(Recorded data begins)

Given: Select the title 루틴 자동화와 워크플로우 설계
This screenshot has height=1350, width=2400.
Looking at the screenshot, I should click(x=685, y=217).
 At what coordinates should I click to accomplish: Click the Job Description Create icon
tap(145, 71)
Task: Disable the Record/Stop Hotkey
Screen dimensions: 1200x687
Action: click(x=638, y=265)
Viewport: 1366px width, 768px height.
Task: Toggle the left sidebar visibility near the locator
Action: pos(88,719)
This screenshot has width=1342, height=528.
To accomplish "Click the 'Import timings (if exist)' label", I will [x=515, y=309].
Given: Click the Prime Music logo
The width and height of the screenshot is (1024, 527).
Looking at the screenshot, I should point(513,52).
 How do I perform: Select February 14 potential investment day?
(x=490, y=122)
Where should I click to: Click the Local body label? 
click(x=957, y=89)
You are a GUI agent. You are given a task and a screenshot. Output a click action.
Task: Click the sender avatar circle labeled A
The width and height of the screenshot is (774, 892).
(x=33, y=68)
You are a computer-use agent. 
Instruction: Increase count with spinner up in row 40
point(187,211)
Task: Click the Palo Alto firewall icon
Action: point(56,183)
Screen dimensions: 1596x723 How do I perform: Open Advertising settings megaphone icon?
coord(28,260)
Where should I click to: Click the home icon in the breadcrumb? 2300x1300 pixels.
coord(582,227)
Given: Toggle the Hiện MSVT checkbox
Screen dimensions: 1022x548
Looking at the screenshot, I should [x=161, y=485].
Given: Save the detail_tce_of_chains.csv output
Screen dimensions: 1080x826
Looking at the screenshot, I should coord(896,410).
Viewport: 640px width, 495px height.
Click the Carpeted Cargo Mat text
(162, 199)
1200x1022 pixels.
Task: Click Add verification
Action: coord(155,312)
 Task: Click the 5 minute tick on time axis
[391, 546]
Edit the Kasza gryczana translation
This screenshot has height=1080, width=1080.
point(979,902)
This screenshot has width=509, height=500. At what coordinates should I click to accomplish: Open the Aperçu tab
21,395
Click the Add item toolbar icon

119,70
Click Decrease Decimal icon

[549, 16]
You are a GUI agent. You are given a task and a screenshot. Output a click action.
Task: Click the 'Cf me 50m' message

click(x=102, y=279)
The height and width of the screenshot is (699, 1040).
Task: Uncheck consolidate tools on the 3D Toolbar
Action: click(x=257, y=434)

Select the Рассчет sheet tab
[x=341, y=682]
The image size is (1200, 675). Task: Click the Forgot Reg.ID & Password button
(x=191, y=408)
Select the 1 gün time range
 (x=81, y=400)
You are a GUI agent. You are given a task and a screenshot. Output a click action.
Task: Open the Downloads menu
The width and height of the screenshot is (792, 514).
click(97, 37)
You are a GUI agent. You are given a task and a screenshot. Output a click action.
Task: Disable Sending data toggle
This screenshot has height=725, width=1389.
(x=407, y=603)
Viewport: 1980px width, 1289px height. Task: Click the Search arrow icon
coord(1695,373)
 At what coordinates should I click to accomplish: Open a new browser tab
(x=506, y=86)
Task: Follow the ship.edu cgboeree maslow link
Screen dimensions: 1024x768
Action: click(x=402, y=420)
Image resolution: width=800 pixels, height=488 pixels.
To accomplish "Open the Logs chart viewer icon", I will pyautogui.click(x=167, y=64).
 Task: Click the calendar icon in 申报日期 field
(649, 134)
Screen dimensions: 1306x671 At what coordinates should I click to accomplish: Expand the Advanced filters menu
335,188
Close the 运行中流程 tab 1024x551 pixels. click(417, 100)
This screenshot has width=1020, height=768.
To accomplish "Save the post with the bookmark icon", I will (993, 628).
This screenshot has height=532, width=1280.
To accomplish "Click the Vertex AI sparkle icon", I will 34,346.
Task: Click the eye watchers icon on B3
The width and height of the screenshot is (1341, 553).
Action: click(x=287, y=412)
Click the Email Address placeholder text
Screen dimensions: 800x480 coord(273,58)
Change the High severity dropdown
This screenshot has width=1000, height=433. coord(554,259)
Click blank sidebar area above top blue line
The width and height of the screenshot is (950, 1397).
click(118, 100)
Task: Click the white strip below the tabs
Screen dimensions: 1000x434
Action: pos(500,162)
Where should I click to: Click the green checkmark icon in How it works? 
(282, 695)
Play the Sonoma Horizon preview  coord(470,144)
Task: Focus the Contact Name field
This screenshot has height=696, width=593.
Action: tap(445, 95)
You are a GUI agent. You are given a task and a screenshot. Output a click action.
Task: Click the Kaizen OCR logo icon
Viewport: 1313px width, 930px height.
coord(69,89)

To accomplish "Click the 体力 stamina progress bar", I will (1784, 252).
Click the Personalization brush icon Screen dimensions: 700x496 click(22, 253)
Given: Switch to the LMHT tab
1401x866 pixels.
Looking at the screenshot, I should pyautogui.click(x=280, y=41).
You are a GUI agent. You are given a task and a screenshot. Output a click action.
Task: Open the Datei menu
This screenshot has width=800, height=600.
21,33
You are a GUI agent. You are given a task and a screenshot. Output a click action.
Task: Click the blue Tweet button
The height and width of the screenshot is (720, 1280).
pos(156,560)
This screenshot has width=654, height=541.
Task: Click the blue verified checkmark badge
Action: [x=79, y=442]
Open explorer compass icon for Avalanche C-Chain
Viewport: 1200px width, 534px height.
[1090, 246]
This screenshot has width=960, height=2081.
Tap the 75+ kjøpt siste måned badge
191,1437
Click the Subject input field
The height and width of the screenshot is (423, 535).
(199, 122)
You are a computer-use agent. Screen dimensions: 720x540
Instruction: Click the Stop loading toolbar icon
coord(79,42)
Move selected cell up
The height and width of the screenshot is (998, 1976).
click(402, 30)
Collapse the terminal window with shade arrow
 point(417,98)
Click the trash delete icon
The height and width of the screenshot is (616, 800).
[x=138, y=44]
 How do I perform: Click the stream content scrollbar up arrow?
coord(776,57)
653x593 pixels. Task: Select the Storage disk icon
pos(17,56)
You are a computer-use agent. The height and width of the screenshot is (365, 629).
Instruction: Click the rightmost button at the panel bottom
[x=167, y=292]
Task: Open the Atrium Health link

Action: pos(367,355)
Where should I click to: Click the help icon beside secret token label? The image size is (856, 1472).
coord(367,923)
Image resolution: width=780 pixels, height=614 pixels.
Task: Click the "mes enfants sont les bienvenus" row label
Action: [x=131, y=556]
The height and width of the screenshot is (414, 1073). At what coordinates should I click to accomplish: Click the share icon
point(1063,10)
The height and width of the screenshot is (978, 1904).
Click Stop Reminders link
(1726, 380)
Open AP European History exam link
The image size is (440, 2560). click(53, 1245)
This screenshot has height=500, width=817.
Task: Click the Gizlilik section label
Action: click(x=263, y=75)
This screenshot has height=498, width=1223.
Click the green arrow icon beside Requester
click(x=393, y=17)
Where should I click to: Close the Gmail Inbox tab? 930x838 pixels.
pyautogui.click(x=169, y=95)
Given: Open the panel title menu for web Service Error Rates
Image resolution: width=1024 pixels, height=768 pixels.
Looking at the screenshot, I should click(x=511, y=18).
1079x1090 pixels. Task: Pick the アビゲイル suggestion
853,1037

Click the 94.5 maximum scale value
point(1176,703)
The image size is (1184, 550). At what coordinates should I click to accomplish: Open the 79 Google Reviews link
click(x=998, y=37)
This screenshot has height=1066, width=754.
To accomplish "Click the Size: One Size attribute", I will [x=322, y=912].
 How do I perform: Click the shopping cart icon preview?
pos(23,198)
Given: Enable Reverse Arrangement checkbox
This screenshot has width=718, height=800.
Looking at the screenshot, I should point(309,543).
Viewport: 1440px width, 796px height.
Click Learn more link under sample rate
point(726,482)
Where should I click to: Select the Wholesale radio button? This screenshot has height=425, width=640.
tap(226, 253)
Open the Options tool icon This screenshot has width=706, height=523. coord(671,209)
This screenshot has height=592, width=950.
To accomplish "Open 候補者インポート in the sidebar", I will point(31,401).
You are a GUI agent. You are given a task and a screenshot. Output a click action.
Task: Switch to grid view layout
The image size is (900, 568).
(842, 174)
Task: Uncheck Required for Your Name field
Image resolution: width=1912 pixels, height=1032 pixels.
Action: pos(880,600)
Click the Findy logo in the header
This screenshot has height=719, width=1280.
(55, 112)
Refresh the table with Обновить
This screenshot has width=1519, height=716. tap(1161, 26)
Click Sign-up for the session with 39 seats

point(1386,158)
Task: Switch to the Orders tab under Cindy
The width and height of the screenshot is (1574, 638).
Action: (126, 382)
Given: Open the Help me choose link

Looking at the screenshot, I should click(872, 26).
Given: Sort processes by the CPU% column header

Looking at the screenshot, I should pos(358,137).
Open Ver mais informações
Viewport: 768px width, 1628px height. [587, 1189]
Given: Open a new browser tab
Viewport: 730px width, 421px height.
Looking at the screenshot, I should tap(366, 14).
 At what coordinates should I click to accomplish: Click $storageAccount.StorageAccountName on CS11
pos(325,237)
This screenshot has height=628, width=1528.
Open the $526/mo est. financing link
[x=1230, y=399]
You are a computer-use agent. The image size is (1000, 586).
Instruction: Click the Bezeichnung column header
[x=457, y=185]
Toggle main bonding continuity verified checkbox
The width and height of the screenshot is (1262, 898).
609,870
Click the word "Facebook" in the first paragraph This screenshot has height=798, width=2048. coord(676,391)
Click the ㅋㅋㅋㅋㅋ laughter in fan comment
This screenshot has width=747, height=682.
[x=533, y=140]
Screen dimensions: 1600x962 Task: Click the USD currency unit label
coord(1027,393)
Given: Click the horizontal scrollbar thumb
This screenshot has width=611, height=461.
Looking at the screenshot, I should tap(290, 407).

(Recorded data ends)

### Instructions for the task
This exercise requires the lines of the entries containing the string "Switch".

### Your response
Given: Switch to the LMHT tab
Task: Switch to grid view layout
Task: Switch to the Orders tab under Cindy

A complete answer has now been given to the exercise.